- [PROBLEM DETAILS] Check each line below for the word "will" and give the number of lines that have it, nothing more.

• • • •

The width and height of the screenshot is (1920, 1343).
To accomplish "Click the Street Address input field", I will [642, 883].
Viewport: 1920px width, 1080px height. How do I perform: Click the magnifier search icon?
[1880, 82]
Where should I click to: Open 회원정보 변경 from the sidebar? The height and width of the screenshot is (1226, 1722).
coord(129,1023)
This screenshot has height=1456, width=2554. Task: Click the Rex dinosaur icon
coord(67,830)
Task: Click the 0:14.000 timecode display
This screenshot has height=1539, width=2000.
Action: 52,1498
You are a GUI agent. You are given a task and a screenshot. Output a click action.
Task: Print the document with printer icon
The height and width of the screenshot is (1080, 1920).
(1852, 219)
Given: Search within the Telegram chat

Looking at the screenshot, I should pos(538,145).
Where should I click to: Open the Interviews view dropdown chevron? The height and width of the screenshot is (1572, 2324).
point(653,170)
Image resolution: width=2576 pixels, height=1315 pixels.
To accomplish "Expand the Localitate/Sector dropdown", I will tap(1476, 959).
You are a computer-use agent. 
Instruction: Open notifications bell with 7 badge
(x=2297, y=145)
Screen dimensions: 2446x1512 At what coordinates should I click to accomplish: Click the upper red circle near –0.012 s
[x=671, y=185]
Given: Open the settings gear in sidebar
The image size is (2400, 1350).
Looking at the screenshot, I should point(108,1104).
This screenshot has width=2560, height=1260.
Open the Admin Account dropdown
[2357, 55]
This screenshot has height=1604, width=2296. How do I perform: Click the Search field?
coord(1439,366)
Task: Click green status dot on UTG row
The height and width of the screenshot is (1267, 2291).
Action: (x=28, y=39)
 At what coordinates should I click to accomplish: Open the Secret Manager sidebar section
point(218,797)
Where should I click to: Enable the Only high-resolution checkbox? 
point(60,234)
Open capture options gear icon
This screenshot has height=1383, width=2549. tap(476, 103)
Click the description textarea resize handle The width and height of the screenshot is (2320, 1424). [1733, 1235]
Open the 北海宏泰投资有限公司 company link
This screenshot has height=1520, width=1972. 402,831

• • • •

- [RESPONSE FOR THIS EXERCISE] 2